Joseph Mallord William Turner

Shields, on the River Tyne

1823

Artist
Joseph Mallord William Turner 1775–1851
Medium
Watercolour on paper
Dimensions
Support: 154 × 216 mm
Collection
Tate
Acquisition
Accepted by the nation as part of the Turner Bequest 1856
Reference
D18155
Turner Bequest CCVIII V

Technique and condition

This composition is painted on medium weight white wove paper. The paper was not heavily sized with glue, to judge by its response to paint application. The predominant blue tonality could suggest at first glance that a blue paper was used, but the key compositional element, the moon, could not have been painted with the same technique, had this been the case.
The study was begun with blue washes applied to soaked paper, for the sky, water, and the steep shore on the right. Most of the sky was worked while the paper was wet. Then moon was created by washing out a neat circle in the blue paint, using clean water, and thereafter leaving this area alone, so that further working and wetting of the paper would not disturb its crisp outline. The more distant sails were worked on fairly wet paper too, and probably with the brush angled towards the paper to apply broad, even sweeps of colour, with one brush-stroke creating each sail. Quite possibly, the foreground illuminated by the brazier was washed clear of paint at a later stage, over a larger and more diffuse area. This ensured that the red paint for the firelight would show in dramatic contrast against the brown paint for the ships, which is largely painted over existing blue washes after the paper had dried. The masts nearest to the viewer, and also the nearest figures, were painted over similarly washed-clear paper, after it had dried, so that they would have a crisper outline. In this image, control of the wetness of the paper is more important to the overall effect than the selection of brush size or the degree of loading of paint on the brush. Such control can only be achieved when the artist is very familiar with the absorbency of the paper, and the way it changes and increases each time the paper has been wetted with another brush-stroke.

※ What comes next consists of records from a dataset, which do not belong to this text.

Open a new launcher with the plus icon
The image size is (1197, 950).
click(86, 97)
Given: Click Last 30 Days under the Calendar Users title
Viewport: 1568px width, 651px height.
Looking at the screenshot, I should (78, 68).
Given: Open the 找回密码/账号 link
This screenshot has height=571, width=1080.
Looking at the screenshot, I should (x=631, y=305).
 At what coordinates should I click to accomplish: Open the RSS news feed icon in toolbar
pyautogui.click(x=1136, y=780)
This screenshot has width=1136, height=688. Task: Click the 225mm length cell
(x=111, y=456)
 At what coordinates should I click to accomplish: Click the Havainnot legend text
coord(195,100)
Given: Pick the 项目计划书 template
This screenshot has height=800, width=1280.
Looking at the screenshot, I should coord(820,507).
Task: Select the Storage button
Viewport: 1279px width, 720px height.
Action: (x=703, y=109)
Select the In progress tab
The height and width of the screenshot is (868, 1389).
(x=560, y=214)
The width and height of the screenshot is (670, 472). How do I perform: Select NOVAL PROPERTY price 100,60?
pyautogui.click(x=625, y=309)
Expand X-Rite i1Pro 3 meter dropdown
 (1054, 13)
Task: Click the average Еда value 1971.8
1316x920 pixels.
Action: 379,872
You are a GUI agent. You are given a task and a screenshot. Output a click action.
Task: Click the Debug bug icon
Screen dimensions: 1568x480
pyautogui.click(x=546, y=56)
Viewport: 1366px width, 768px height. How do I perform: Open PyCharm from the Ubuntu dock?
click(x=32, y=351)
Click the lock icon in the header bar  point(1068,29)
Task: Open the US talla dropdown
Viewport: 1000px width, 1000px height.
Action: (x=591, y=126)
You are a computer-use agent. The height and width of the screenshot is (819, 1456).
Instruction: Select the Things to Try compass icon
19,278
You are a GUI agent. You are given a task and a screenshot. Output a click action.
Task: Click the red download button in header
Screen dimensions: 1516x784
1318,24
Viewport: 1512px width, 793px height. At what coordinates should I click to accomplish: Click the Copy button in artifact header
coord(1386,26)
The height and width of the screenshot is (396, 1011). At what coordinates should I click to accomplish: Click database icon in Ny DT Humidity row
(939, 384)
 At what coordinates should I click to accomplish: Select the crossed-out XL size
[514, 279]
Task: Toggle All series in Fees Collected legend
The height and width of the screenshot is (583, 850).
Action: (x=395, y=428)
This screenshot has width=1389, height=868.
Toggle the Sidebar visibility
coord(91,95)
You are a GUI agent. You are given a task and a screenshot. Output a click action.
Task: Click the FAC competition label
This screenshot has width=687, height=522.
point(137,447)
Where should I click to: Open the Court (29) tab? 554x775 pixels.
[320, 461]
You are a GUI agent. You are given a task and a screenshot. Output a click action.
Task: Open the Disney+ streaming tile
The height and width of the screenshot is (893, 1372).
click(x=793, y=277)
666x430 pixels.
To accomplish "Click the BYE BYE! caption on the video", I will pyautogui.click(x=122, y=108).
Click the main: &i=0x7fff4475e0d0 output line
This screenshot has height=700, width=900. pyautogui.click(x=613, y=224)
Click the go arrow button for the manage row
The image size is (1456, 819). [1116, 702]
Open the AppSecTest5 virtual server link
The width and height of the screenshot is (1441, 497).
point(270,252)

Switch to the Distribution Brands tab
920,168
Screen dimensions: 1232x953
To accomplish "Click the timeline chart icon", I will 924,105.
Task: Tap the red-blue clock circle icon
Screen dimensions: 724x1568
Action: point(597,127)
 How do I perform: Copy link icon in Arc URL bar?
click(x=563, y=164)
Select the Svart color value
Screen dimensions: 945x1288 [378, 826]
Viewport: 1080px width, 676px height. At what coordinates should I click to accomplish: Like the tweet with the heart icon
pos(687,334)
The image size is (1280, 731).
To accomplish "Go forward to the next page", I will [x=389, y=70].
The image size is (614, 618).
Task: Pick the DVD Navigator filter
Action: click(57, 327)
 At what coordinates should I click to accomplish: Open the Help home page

Turner used such white linen-based papers frequently, and generally bought them in large batches.1 He would have been very familiar with the changing response of its glue-sized surface to water.

Helen Evans
October 2008

Revised by Joyce Townsend
March 2011

1
Peter Bower, Turner’s Papers: A Study of the Manufacture, Selection and Use of his Drawing Papers 1787–1820, exhibition catalogue, Tate Gallery, London 1990.
2
Nicola Moorby and Ian Warrell eds., How to Paint like Turner, London 2010, pp.130–3.